● Problem description: Each record below needs to be set down again exactly.

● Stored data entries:
━━━

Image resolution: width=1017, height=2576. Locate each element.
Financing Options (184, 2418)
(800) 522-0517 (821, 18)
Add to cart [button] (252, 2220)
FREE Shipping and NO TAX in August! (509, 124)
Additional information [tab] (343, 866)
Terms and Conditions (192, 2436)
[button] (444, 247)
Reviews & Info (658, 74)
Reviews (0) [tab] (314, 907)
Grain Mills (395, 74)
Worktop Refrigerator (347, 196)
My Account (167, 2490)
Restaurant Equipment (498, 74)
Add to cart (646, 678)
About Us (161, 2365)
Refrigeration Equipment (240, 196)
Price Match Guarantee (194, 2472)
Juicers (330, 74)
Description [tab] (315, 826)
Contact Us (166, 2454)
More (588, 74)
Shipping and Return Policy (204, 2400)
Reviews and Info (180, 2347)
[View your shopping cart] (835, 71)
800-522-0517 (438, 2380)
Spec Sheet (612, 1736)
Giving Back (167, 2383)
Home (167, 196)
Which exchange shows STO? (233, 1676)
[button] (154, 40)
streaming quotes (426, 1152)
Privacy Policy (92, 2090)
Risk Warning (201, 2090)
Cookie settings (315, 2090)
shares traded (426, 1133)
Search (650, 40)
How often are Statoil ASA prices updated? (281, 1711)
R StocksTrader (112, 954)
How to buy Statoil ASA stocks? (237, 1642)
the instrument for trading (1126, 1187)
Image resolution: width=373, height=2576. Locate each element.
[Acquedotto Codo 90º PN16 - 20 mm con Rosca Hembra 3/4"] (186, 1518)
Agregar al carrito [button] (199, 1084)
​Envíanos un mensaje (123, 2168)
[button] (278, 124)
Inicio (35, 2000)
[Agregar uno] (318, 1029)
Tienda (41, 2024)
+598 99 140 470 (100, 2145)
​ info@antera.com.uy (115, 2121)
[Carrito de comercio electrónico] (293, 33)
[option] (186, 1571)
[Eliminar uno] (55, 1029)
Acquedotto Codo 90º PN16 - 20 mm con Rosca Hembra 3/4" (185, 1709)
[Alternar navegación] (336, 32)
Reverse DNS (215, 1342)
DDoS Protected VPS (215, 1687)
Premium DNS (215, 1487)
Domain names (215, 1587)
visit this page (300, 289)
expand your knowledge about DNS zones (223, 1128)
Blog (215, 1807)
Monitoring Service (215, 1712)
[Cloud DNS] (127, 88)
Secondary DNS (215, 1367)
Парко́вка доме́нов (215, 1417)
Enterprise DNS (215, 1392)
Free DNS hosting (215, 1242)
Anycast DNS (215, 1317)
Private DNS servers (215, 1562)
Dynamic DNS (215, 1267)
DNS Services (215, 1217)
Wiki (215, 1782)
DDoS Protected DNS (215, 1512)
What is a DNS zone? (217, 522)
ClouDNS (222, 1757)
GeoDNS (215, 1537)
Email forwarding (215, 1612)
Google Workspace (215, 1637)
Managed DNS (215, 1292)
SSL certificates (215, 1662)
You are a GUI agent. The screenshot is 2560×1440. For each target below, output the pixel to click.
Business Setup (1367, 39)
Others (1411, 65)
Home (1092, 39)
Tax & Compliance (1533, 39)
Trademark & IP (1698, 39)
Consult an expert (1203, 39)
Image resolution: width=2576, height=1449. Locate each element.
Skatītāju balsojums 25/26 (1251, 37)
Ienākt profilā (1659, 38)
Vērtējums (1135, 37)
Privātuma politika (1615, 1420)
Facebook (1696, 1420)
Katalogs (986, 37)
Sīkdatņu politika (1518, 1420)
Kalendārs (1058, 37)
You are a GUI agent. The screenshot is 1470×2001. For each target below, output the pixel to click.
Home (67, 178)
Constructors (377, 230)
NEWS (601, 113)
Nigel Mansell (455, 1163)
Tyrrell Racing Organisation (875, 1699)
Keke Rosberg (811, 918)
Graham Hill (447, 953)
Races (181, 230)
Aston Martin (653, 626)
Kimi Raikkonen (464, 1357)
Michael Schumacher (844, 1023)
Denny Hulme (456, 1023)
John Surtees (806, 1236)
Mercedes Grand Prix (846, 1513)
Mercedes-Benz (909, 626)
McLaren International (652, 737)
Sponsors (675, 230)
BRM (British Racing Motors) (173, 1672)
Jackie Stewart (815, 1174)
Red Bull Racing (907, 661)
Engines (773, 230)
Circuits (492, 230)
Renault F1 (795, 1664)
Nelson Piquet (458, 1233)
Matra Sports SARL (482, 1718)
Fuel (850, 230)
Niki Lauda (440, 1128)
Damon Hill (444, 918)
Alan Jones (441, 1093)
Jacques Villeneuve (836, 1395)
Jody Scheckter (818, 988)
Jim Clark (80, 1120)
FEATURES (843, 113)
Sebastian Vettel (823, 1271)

━━━

● Task output:
Image resolution: width=1017, height=2576. Locate each element.
Financing Options (184, 2418)
(800) 522-0517 (821, 18)
Add to cart [button] (252, 2220)
FREE Shipping and NO TAX in August! (509, 124)
Additional information [tab] (343, 866)
Terms and Conditions (192, 2436)
[button] (444, 247)
Reviews & Info (658, 74)
Reviews (0) [tab] (314, 907)
Grain Mills (395, 74)
Worktop Refrigerator (347, 196)
My Account (167, 2490)
Restaurant Equipment (498, 74)
Add to cart (646, 678)
About Us (161, 2365)
Refrigeration Equipment (240, 196)
Price Match Guarantee (194, 2472)
Juicers (330, 74)
Description [tab] (315, 826)
Contact Us (166, 2454)
More (588, 74)
Shipping and Return Policy (204, 2400)
Reviews and Info (180, 2347)
[View your shopping cart] (835, 71)
800-522-0517 (438, 2380)
Spec Sheet (612, 1736)
Giving Back (167, 2383)
Home (167, 196)
Which exchange shows STO? (233, 1676)
[button] (154, 40)
streaming quotes (426, 1152)
Privacy Policy (92, 2090)
Risk Warning (201, 2090)
Cookie settings (315, 2090)
shares traded (426, 1133)
Search (650, 40)
How often are Statoil ASA prices updated? (281, 1711)
R StocksTrader (112, 954)
How to buy Statoil ASA stocks? (237, 1642)
the instrument for trading (1126, 1187)
Image resolution: width=373, height=2576. Locate each element.
[Acquedotto Codo 90º PN16 - 20 mm con Rosca Hembra 3/4"] (186, 1518)
Agregar al carrito [button] (199, 1084)
​Envíanos un mensaje (123, 2168)
[button] (278, 124)
Inicio (35, 2000)
[Agregar uno] (318, 1029)
Tienda (41, 2024)
+598 99 140 470 (100, 2145)
​ info@antera.com.uy (115, 2121)
[Carrito de comercio electrónico] (293, 33)
[option] (186, 1571)
[Eliminar uno] (55, 1029)
Acquedotto Codo 90º PN16 - 20 mm con Rosca Hembra 3/4" (185, 1709)
[Alternar navegación] (336, 32)
Reverse DNS (215, 1342)
DDoS Protected VPS (215, 1687)
Premium DNS (215, 1487)
Domain names (215, 1587)
visit this page (300, 289)
expand your knowledge about DNS zones (223, 1128)
Blog (215, 1807)
Monitoring Service (215, 1712)
[Cloud DNS] (127, 88)
Secondary DNS (215, 1367)
Парко́вка доме́нов (215, 1417)
Enterprise DNS (215, 1392)
Free DNS hosting (215, 1242)
Anycast DNS (215, 1317)
Private DNS servers (215, 1562)
Dynamic DNS (215, 1267)
DNS Services (215, 1217)
Wiki (215, 1782)
DDoS Protected DNS (215, 1512)
What is a DNS zone? (217, 522)
ClouDNS (222, 1757)
GeoDNS (215, 1537)
Email forwarding (215, 1612)
Google Workspace (215, 1637)
Managed DNS (215, 1292)
SSL certificates (215, 1662)
You are a GUI agent. The screenshot is 2560×1440. For each target below, output the pixel to click.
Business Setup (1367, 39)
Others (1411, 65)
Home (1092, 39)
Tax & Compliance (1533, 39)
Trademark & IP (1698, 39)
Consult an expert (1203, 39)
Image resolution: width=2576, height=1449. Locate each element.
Skatītāju balsojums 25/26 (1251, 37)
Ienākt profilā (1659, 38)
Vērtējums (1135, 37)
Privātuma politika (1615, 1420)
Facebook (1696, 1420)
Katalogs (986, 37)
Sīkdatņu politika (1518, 1420)
Kalendārs (1058, 37)
You are a GUI agent. The screenshot is 1470×2001. For each target below, output the pixel to click.
Home (67, 178)
Constructors (377, 230)
NEWS (601, 113)
Nigel Mansell (455, 1163)
Tyrrell Racing Organisation (875, 1699)
Keke Rosberg (811, 918)
Graham Hill (447, 953)
Races (181, 230)
Aston Martin (653, 626)
Kimi Raikkonen (464, 1357)
Michael Schumacher (844, 1023)
Denny Hulme (456, 1023)
John Surtees (806, 1236)
Mercedes Grand Prix (846, 1513)
Mercedes-Benz (909, 626)
McLaren International (652, 737)
Sponsors (675, 230)
BRM (British Racing Motors) (173, 1672)
Jackie Stewart (815, 1174)
Red Bull Racing (907, 661)
Engines (773, 230)
Circuits (492, 230)
Renault F1 (795, 1664)
Nelson Piquet (458, 1233)
Matra Sports SARL (482, 1718)
Fuel (850, 230)
Niki Lauda (440, 1128)
Damon Hill (444, 918)
Alan Jones (441, 1093)
Jacques Villeneuve (836, 1395)
Jody Scheckter (818, 988)
Jim Clark (80, 1120)
FEATURES (843, 113)
Sebastian Vettel (823, 1271)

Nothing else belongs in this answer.